Status: Complete (v1.0)
Overview
Research code doesn’t have to be garbage.
A complete system for building production-grade research software using AI agents. This framework addresses the fundamental problem that research code defaults to being terrible—no tests, no validation, no reproducibility, results that can’t be trusted.

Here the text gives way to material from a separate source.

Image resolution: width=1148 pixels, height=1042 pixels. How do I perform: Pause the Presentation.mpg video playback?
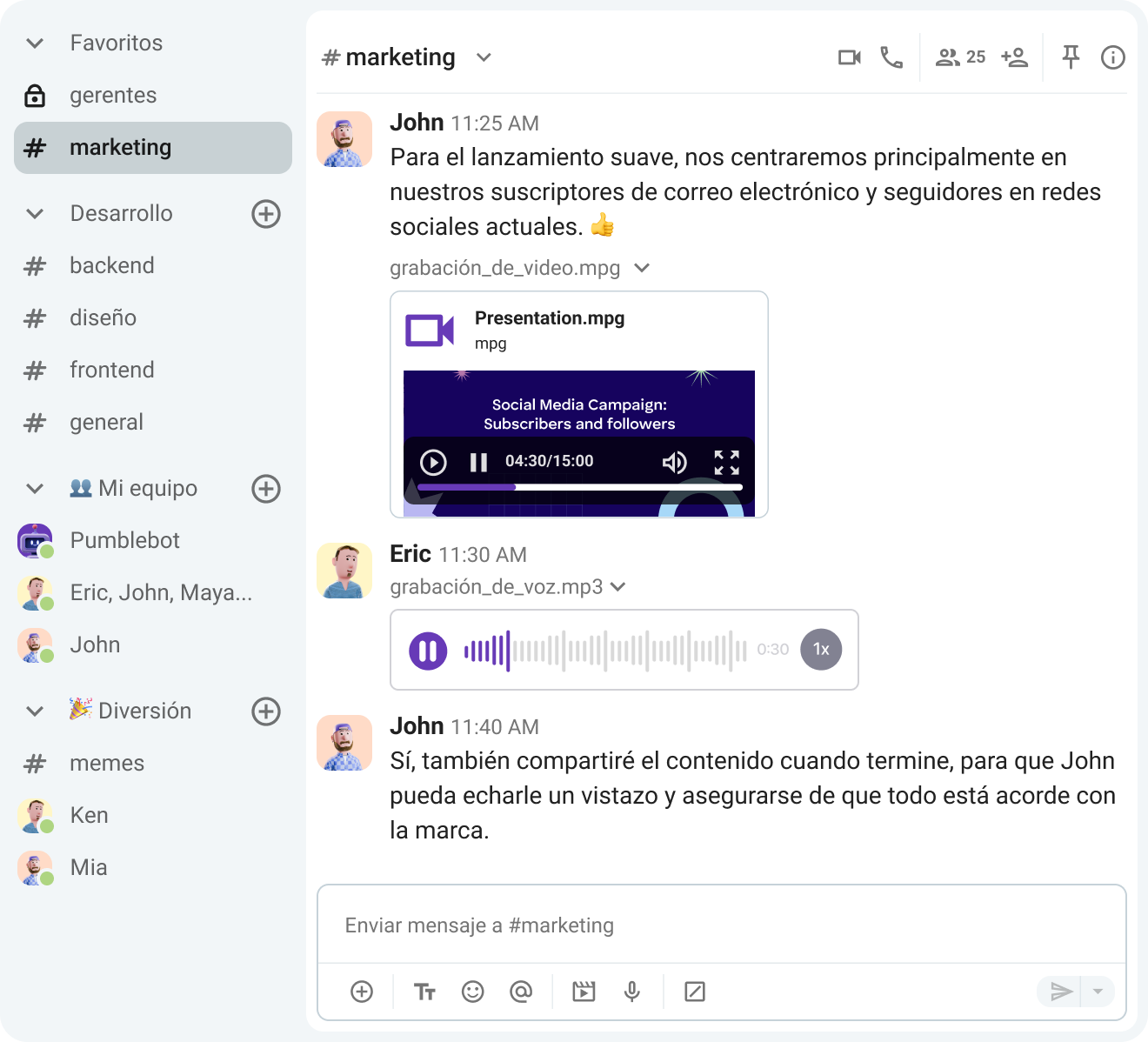coord(477,462)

Why does this happen? Scientists and AI agents both optimize for “code that compiles,” not “code that’s correct.”
The 5 Core Principles
- Correctness First — Physical accuracy is non-negotiable
- Specification Before Code — Tests define the contract
- Fail Fast with Clarity — Validate at boundaries, error immediately
- Simplicity by Design — Each function does one thing
- Infrastructure Enables Speed — Tests, CI/CD, and tooling aren’t overhead
Who This Is For
- PhD students learning to code scientifically
- Researchers pairing Claude/ChatGPT with their work
- Labs wanting to enforce quality without micromanaging
- Anyone tired of inheriting garbage research code
Key Components
Documentation
| File | Purpose |
|---|---|
research-code-principles.md | Philosophy: why good code matters |
style-guide-reference.md | Standards: C++, Python, CMake, testing |
repo-standards.md | Workflow: git, CI/CD, infrastructure |
agent-coding-context.md | Paste into Claude for coding sessions |
prompting-research-code.md | How to prompt for research-grade code |
OpenCode Context Manager
Reduce token usage by 60-70% when loading documentation into AI sessions.
Instead of loading entire 50k+ token doc files, use vector search to load only relevant chunks:
# Load all docs from a directory (~20k tokens instead of 60k)
oc-context --all ./agent_docs
# Semantic search for specific topics
oc-context --query "error handling validation"
The tool uses vector embeddings and semantic search to retrieve only the relevant sections of your documentation, dramatically reducing context window usage while maintaining quality.
Using With AI Agents
- Paste
docs/agent-coding-context.mdinto your session - Reference
docs/prompting-research-code.mdfor patterns - Provide one working example (few-shot)
- Use Chain of Thought: “Think step by step about edge cases, then write tests, then implement”
Examples
The repository includes a complete quantum gate implementation example demonstrating:
- Test-first development
- Physical validation
- Error handling
- Documentation standards
Technology Stack
- Documentation: Markdown with structured templates
- Context Manager: Python, vector embeddings, semantic search
- Examples: C++, Python with pytest
Links
Motivation
This framework emerged from my experience building research software for quantum computing projects. The principles and tooling here are battle-tested across multiple codebases with 800+ unit tests, CI/CD pipelines, and production-quality standards.
The goal: make it easier for researchers to write code that actually works, and make it easier for AI agents to help them do it correctly.